» **Problem description**: Beneath this line are the data; copy exactly the part of them that opens with the line containing "This screenshot has height=611, width=1080." and closes with the line containing "Open the Movies & TV clapperboard tile", and only that part.

(Stored records)
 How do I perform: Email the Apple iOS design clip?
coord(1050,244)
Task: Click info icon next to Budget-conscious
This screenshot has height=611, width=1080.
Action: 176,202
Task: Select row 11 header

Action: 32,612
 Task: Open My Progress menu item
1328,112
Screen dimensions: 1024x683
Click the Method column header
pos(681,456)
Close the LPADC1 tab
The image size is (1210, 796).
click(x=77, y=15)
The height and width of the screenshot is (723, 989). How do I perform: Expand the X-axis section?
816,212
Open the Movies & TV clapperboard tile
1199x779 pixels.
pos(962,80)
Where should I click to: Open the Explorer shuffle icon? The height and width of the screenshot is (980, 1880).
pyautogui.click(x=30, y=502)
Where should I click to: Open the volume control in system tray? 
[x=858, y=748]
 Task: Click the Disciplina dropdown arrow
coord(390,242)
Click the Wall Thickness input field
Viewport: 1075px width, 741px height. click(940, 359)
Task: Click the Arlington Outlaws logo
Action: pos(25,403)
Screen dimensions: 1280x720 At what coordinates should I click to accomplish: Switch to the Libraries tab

» **Response to the exercise**:
This screenshot has height=611, width=1080.
Action: 176,202
Task: Select row 11 header

Action: 32,612
 Task: Open My Progress menu item
1328,112
Screen dimensions: 1024x683
Click the Method column header
pos(681,456)
Close the LPADC1 tab
The image size is (1210, 796).
click(x=77, y=15)
The height and width of the screenshot is (723, 989). How do I perform: Expand the X-axis section?
816,212
Open the Movies & TV clapperboard tile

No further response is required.